Su Ustica spunta la pista palestinese

La Stampa rivela il telegramma del Sismi e spiega: "Non è dato sapere se i magistrati di Roma, che tuttora indagano sulla Strage di Ustica, lo abbiano avuto in visione"

Ustica pista palestinese La Stampa rivela telegrammi Sismi

 Ustica aereo (Agf)

AGI - "Alle ore 10 del mattino, la sede centrale del Sismi riceve un allarme rosso dal Libano: 'Habet informazioni tarda sera. L'Fplp avrebbe deciso di riprendere totale libertà di azione senza dare corso ulteriori contatti a seguito mancato accoglimento sollecito'". E' il testo di telegramma cifrato che per decenni e' stato coperto da segreto di Stato assoluto, e che solo dal 2014 e' stato parzialmente declassificato, rivelato oggi dal quotidiano La Stampa. "Non e' dato sapere se i magistrati di Roma, che tuttora indagano sulla Strage di Ustica, lo abbiano avuto in visione", scrive il giornalista Francesco Grignetti.

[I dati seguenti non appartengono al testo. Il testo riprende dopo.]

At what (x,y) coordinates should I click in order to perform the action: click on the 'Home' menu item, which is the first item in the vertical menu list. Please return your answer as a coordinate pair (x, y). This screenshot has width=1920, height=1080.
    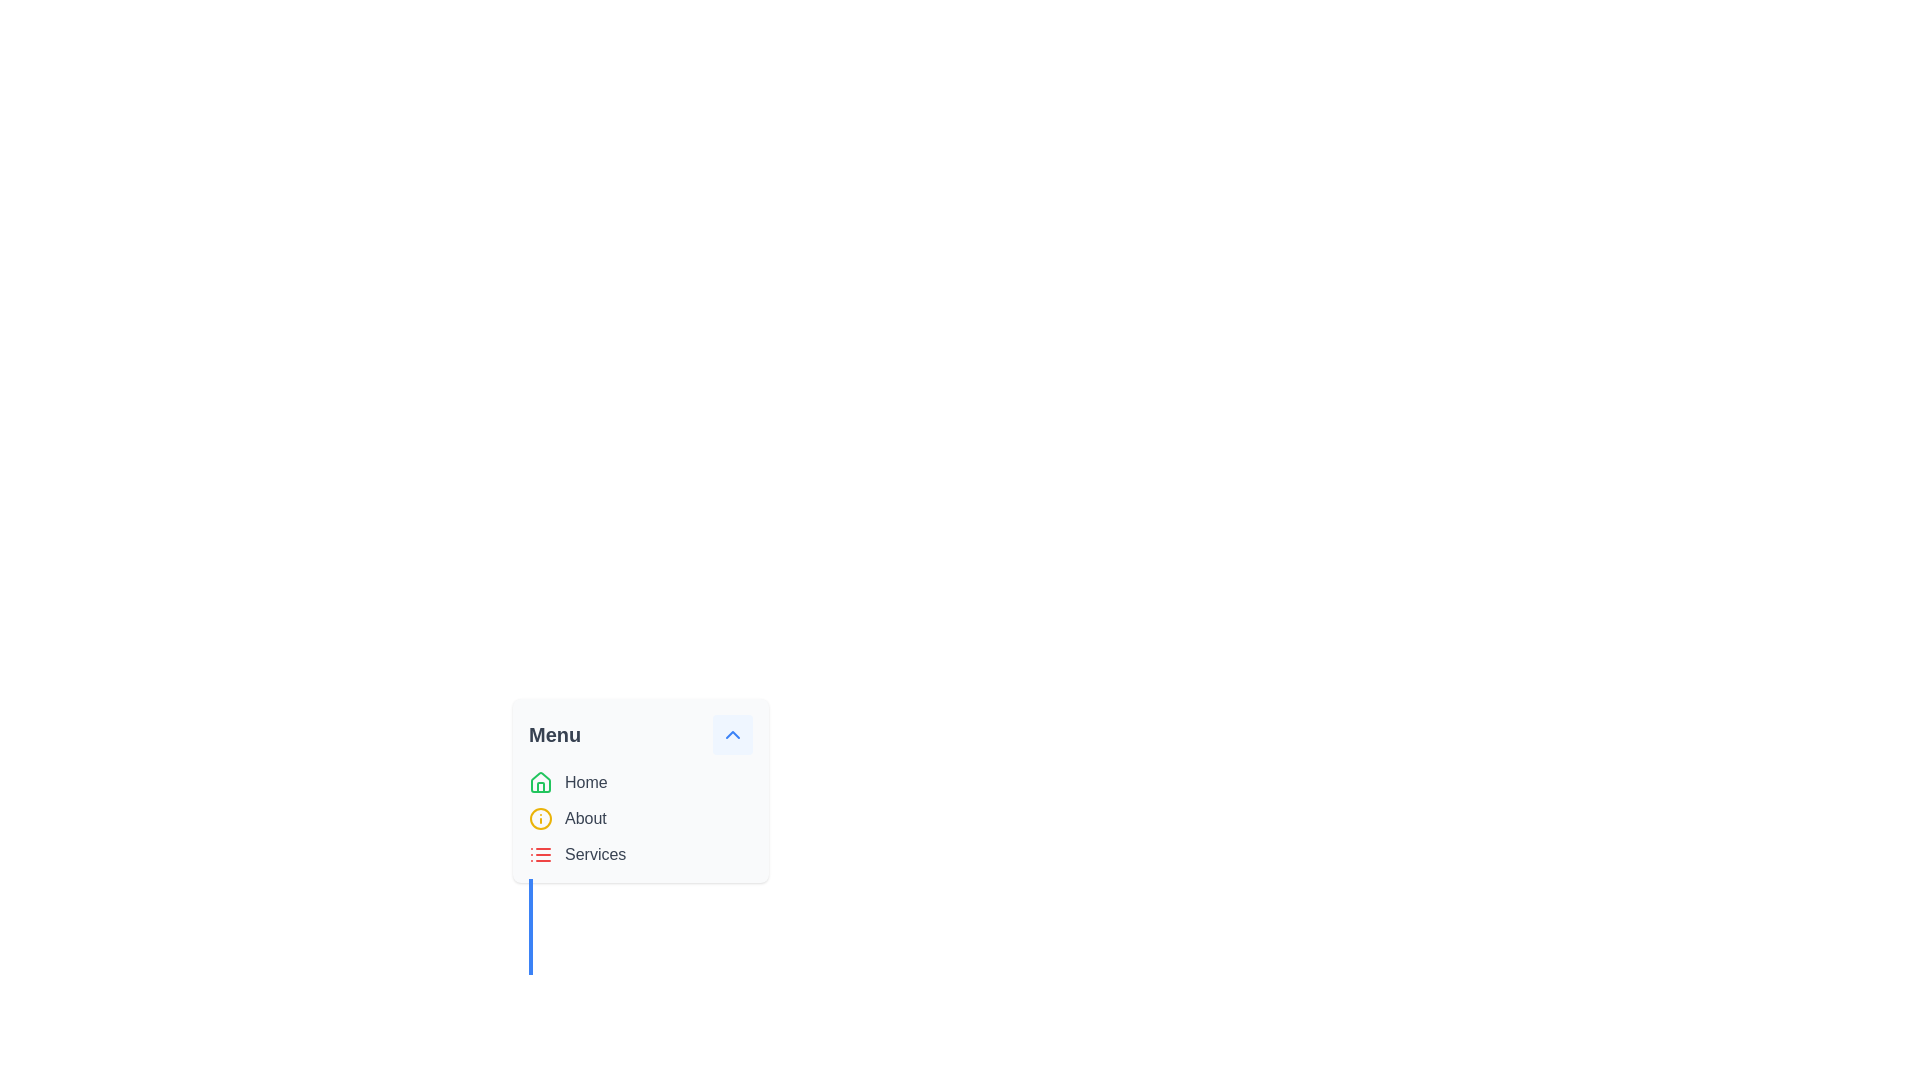
    Looking at the image, I should click on (641, 782).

"Di sicuro nel 2016 lo hanno letto i membri della Commissione Moro II, ma senza possibilità di fotocopiarlo, e con divieto assoluto di divulgazione". Il telegramma fu fatto dal colonnello Stefano Giovannone, capocentro del Sismi che da Beirut copriva l'intero Medio Oriente. "In quei mesi - rivela ancora il quotidiano torinese - per via di una storia di missili palestinesi sequestrati in Abruzzo, a Ortona, l'intelligence italiana aveva dovuto sostenere l'urto delle minacce da parte dell'Fplp, l'organizzazione palestinese di fede marxista".

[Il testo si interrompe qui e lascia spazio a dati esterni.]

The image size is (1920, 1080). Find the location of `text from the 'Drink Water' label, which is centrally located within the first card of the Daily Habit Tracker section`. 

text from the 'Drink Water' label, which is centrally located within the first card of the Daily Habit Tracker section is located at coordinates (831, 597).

Secondo l'inchiesta del giornale torinese, il governo italiano aveva promesso che avrebbe trovato un accomodamento. "Che il processo in corso sarebbe stato 'aggiustato' e che quanto prima sarebbe stato rimesso in libertà il referente in Italia dell'Fplp, tale Abu Anzeh Saleh. Le cose pero' non erano andate così. E nonostante le loro pretese di uno spostamento del processo e le promesse del nostro governo, all'Aquila l'appello era ripreso il 17 giugno".

Altro allarme lanciato da Giovannone: "Se il processo dovesse avere luogo e concludersi in senso sfavorevole mi attendo reazioni particolarmente gravi in quanto Fplp ritiene essere stato ingannato e non garantisco sicurezza personale ambasciata Beirut".

Nove giorni prima del 27 giugno, scrive Grignetti, Giovannone aveva inviato un altro allarmatissimo telegramma cifrato: "Non si puo' piu' fare affidamento sulla sospensione delle operazioni terroristiche in Italia e contro interessi e cittadini italiani decisa dall'Fplp nel 1973, e si puo' ipotizzare una situazione di pericolo a breve scadenza". Aveva saputo anche di piu': "Fonte fiduciaria indica due operazioni da condurre in alternativa contro obiettivi italiani: 1) dirottamento di un Dc9 Alitalia, 2) occupazione di una Ambasciata".